12172014 Wednesday of Advent 3

No Sermon Audio - Due to Cancelled Service

December 17, 2014
What spices your life?
May the offering of our time to be in the presence of our Lord be a blessing not only for our lives, but also our souls as we prepare our hearts for the celebration of the entrance of the King of Kings!  AMEN.

One of the most cherished items I have as a Pastor here at Emmanuel, I received, not at my ordination, nor on an anniversary or milestone event in my life.  It isn’t something that takes up a lot of room.  But the significance of it brings full circle the last three weeks of our Advent Series.

We began talking about Gold and how we should offer, not materialistic things, but our very selves to God.  Last week we asked, what do you smell?  When frankincense was offered to Jesus Christ, it was a prophecy of His future as our High Priest.  And finally this evening we come to Myrrh.

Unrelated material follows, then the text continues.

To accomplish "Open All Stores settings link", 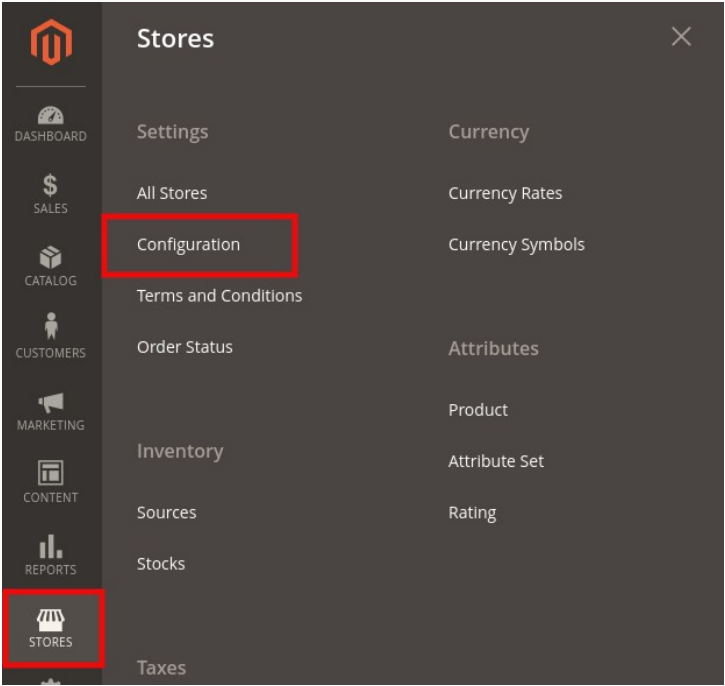I will tap(172, 193).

For me as a Pastor, my most prized possession that I carry to minister to the saints of Emmanuel is the oil of anointing I have in a communion set bought for the church.  Anointing with oil is an ancient practice in the church that even the Apostles alluded to after Jesus return to heaven.  The Apostles would send the elders of the church to sick members to read scripture, but also make the sign of the Cross over their foreheads and hearts.  It was a clear reminder for the people that they were the redeemed children of God.

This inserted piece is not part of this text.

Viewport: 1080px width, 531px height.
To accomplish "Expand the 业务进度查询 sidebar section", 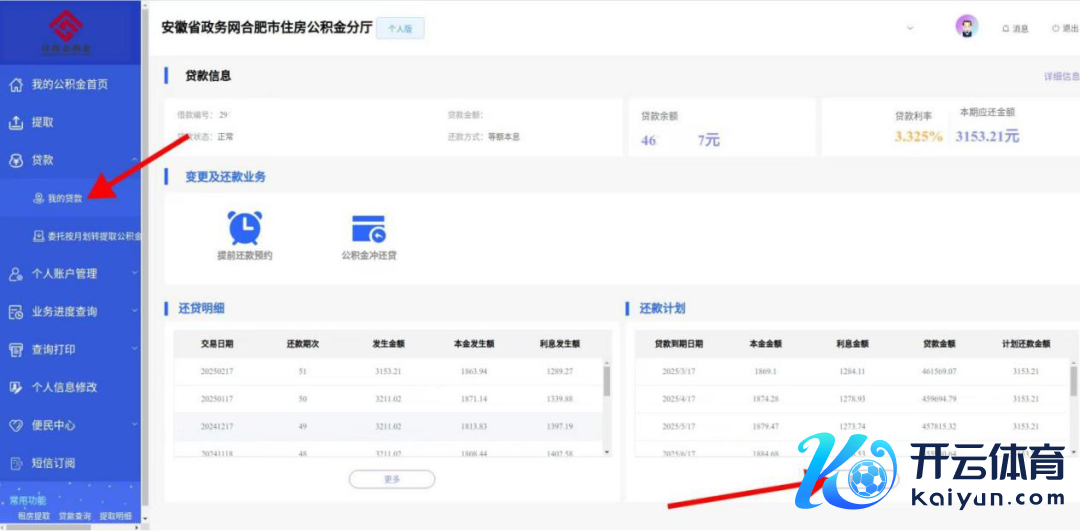I will tap(134, 311).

Not only were they redeemed, but the sick would have read to them from the Gospels, Psalms and sung hymns to remind them of their baptism into Jesus Christ life, death and resurrection.  This reminder is where the people of God are clearly connected, not only to the Apostles, but to the last gift given to Jesus Christ by the Magi.

For the Magi’s gifts, all three, Gold, Frankincense and Myrrh are important, but this last gift takes on special significance.  Myrrh was not only used as a means to make people’s clothes smell better, for they did not like our current culture take showers or baths every morning or evening.  But Myrrh was used by families specifically at a time of an individual’s life that was at the exact opposite of birth.  Myrrh was one of the spices used for embalming.

The Magi in inspiration from God brought the gift of Myrrh as a further prophecy of Jesus death.  Not only was this a foretelling of Jesus death, but for Jesus it was meant to be a clear reminder of His life as a sacrifice.  Jesus coming down from heaven was a clear sacrifice of epic proportions.  Jesus Christ chose to come to the earth, be born of a virgin, live in poverty, be baptized by John the Baptist, heal the sick and minister to the poor.  In Jesus Christ coming down from heaven He fulfilled the plan of salvation for all of mankind.  For in Jesus Christ being born in a manger and receiving the gifts of Gold, Frankincense and Myrrh, He received not only the gifts, but chose to die in order that we might live.

For this gift of Myrrh given by the Magi points clearly to His death over 30 years later.  And this gift was given not only as a reminder for them, but for us as well.  One day we will die.  But for we who have been baptized into Jesus Christ life, death and resurrection, death no longer has dominion over us.  Because of Jesus Christ, death no longer has sway over us, we are set free and this gift of Myrrh is the reminder for us of this fact as we gather here this last Wednesday night of Advent.

Recently, I visited one individual who certainly needs not only our prayer, but also the reminder of their baptism into Jesus Christ life, death and resurrection.  You see death is very close for them and my visits are the opportunity not only to remind them of God’s promises, but to retell why Jesus Christ came into this world in a lowly manger.  When I visit them there is one song that clearly reminds them of this fact and reality and I share it every time.  “Jesus loves me this I know”.  This song not only reminds them of Jesus love for them, but also of Jesus willingness to come in a lowly manger and receive the three gifts of the Magi of Gold, Frankincense and Myrrh.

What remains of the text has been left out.